_TASK TO COMPLETE_: Where "Click" appears in a line of the entries below, that line should be copied.

_EXTRACTED MATERIAL_:
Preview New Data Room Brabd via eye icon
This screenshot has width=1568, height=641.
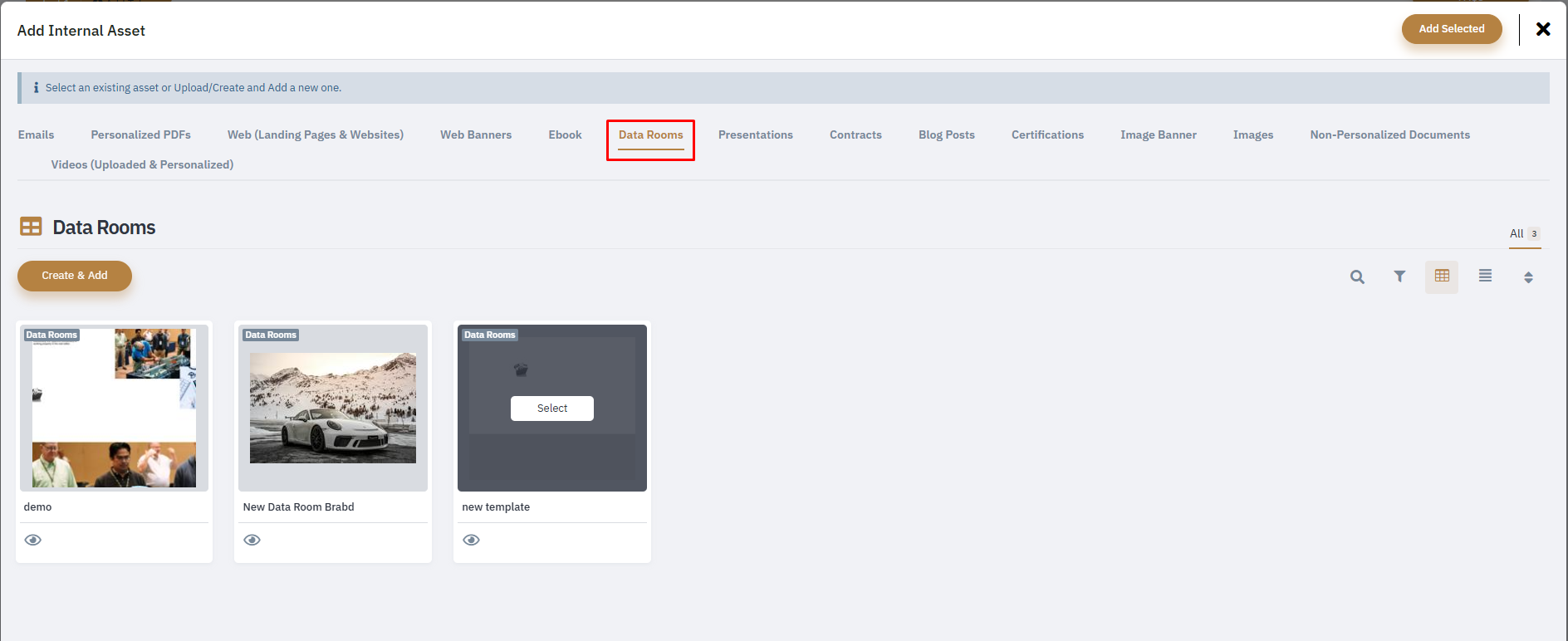pos(252,540)
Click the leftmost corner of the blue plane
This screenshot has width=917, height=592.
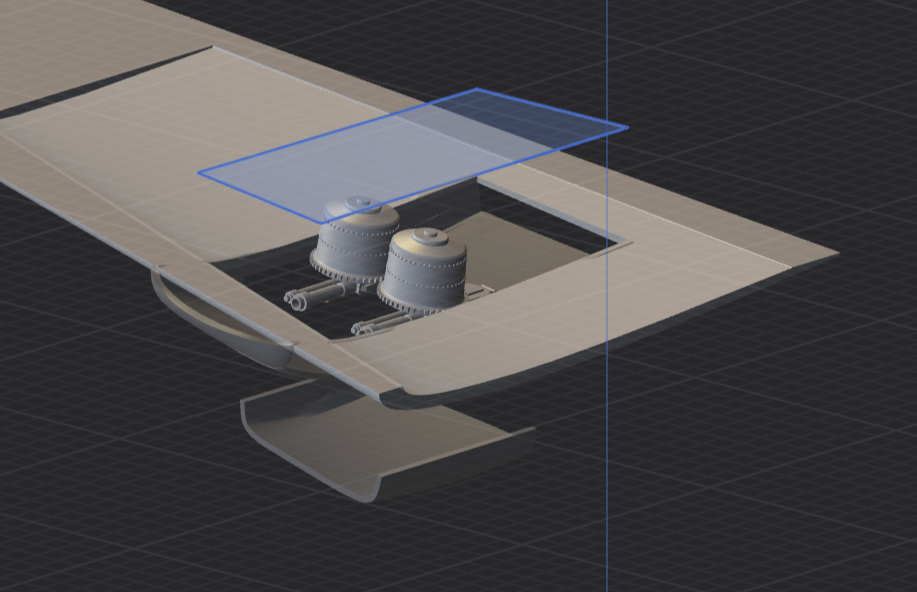(200, 173)
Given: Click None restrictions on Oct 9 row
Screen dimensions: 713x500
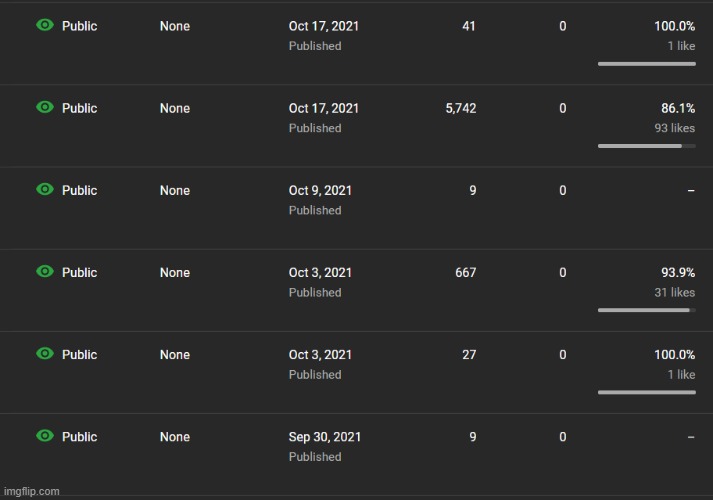Looking at the screenshot, I should coord(175,190).
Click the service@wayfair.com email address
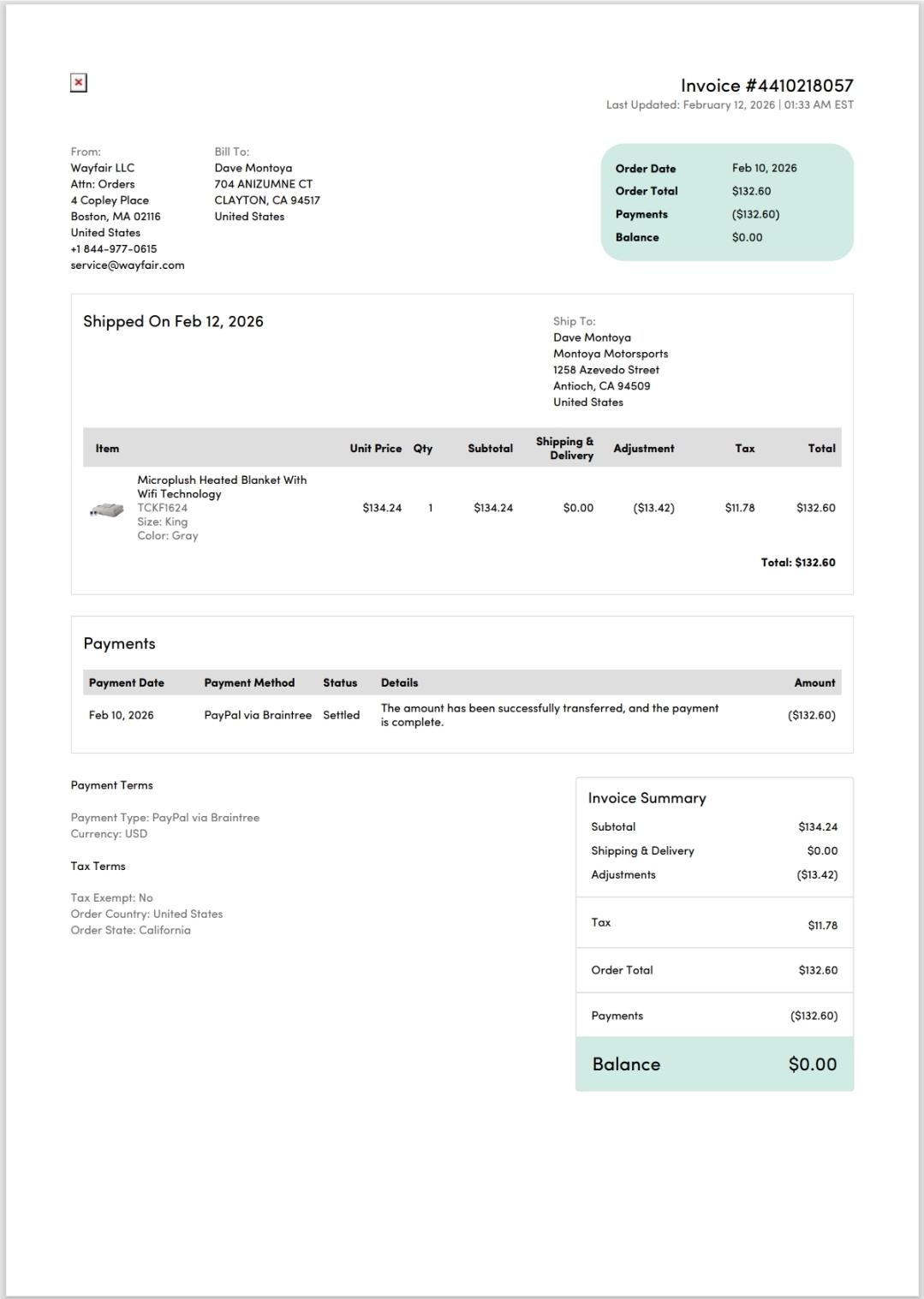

_ANSWER BOX_:
Click the leftmost corner of the blue plane
Given: Click None restrictions on Oct 9 row
Click the service@wayfair.com email address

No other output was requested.